Additionally, the question of what happens to the recordings that voice technology companies capture is another matter of concern. Privacy advocates have raised concerns in the past related to the storage and archival of voice recording files as well as who has access to these recordings.
Amazon’s Alexa digital assistant is used across the company’s range of services to allow customers to ask questions, order products from Amazon and control smart devices. In 2019, it was revealed that Amazon employed a small global army of reviewers who were tasked with manually listening through customer recordings.
The company stated that this was done for the purpose of improving the service. Having humans listen through customer recordings allowed Amazon to tag words to help its software learn to recognize phrases with greater accuracy.
Amazon, like other voice recognition service providers, does allow customers to opt-out of programs that involve the use of voice recordings for purposes other than receiving direct interaction with services.
The Ethical Future Of Voice Technology
Although privacy concerns are one troubling aspect of voice recognition and processing by machines, ethical questions are a bit more worrisome. As machine learning and artificial intelligence continue to advance, some question the accuracy and ethics involved when machines are able to make decisions based on voice analysis.

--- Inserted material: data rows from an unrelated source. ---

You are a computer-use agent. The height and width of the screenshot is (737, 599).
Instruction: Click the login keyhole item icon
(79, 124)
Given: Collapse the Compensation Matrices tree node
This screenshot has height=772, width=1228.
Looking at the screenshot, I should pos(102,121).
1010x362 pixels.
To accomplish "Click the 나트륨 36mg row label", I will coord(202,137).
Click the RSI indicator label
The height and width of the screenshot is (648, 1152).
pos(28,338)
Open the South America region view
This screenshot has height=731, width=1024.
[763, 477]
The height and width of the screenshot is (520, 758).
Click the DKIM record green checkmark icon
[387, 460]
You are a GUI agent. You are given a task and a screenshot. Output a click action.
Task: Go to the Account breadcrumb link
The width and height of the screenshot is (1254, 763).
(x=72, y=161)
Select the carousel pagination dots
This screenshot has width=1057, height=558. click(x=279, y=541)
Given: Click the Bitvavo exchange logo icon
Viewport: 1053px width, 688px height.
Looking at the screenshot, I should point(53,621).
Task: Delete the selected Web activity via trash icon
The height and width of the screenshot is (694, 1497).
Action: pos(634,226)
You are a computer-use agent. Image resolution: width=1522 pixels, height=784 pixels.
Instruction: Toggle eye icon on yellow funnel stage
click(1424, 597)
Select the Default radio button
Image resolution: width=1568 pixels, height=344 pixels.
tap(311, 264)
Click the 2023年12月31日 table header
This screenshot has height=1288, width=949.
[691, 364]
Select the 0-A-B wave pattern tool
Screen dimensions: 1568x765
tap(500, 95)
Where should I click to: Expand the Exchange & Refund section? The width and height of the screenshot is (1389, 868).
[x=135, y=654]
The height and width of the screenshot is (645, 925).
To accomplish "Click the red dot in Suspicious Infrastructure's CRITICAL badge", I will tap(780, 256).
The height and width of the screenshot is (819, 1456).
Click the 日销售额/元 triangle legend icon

A smart home device listening for someone to call out music playlist suggestions is one thing, but what happens when machines base important decisions on voice recognition?
Can you trust that your home security system will remain armed while you’re away or asleep based on voice recognition alone? Can a machine analyze things like gender or sexual orientation based on your voice?
Can a piece of software determine your mood or intent using only a recording of your voice? What about recognizing subtleties in speech patterns across all the languages of the world?
These are all questions that have been raised because companies are working on technologies that are purported to be able to accomplish all of these tasks. Some voice services providers already have customer service tools in place that attempt to ascertain a caller’s mood during a customer service inquiry.
Other technologies used for sales try to figure out whether someone is male or female based on voice alone so that certain products or services can be marketed. If these technologies can not achieve 100% accuracy, the potential exists for voice recognition to do more harm than good.